Especially for the provinces and cities that have been winning generals in the past, this kind of pressure is far more terrible than others.

Hubei, Beijing, Zhejiang, Guangdong and other places.

The one who collapsed just now was a sophomore in Guangdong, there was no way, he couldn't solve any of the three questions for more than two hours, which made his mood suddenly break the balance, and the whole person collapsed.

There must be psychologists, and there is more than one, these candidates are the future pillars of the motherland, and they can't let them go wrong easily.

Soon, a professional psychological counselor went to enlighten the candidates just now.

And just three minutes later, one of the test takers collapsed again.

"Oh no, this candidate is foaming at the mouth, doctor, doctor!"

This time, it's not psychological pressure, it's a physical problem.

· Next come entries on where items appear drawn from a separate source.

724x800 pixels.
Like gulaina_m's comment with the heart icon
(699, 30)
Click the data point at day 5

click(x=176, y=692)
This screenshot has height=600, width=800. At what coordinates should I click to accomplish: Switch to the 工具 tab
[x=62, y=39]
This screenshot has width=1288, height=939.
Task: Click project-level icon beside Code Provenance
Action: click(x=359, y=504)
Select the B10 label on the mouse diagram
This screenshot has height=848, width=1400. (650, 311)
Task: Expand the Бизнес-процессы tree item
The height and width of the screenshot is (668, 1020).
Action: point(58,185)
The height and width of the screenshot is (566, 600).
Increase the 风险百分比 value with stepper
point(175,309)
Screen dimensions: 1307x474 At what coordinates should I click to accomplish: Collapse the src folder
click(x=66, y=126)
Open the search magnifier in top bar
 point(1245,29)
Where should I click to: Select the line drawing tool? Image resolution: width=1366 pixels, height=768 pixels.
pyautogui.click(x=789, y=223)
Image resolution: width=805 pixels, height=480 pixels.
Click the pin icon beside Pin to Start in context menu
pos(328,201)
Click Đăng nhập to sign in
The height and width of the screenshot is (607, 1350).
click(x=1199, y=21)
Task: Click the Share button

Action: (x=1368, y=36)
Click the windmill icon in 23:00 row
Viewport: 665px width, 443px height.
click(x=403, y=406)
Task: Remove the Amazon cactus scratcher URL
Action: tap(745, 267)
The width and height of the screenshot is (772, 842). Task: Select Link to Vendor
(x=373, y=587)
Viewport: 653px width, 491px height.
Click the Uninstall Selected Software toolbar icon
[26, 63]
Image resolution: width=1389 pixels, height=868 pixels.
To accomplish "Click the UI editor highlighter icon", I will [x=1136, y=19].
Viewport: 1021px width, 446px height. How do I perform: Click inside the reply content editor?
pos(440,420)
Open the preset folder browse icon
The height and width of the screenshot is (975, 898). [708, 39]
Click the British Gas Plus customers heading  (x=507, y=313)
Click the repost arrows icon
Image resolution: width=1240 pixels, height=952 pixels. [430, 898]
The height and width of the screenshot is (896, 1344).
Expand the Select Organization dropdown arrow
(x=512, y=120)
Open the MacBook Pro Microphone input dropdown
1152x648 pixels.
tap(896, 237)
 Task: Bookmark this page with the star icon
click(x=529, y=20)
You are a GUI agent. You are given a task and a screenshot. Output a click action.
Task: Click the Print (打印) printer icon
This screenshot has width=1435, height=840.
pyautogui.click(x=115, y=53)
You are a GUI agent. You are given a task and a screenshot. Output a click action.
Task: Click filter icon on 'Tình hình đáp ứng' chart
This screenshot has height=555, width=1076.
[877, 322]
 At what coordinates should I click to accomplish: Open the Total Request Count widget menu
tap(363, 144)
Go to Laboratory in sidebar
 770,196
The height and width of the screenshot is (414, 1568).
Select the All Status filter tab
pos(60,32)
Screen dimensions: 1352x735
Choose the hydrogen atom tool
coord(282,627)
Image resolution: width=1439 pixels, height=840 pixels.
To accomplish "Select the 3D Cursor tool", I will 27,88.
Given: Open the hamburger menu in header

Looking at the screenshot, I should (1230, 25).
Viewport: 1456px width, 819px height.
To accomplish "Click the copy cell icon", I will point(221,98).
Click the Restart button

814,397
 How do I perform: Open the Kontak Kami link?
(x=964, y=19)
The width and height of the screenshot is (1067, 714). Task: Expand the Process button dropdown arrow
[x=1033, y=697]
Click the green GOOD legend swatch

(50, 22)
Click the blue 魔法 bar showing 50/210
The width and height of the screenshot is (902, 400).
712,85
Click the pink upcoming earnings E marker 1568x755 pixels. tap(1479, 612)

In the field of the national final, the situation is frequent, especially in recent years, the candidate's psychological and physical quality to resist pressure is getting weaker and weaker, and even run away from home at every turn or directly depressed, and in serious cases, they directly open the window to make a leap in class.

So that in these years, even the pressure on teachers is getting bigger and bigger, you can't beat, you can't scold, you can't scold if you go too far, you can even be considered corporal punishment of students, and now the Internet is transparent, if you really want to do something, the masses who don't know the truth will doxx you, put things on the bright side, and many teachers have suffered from the troubles of life.

In the past, there have been few cases of beating students with a ring ruler in recent years.

However, in Fang Chao's view, a certain punishment may not be a good thing for students, and too much smooth sailing will make people's mentality too fragile.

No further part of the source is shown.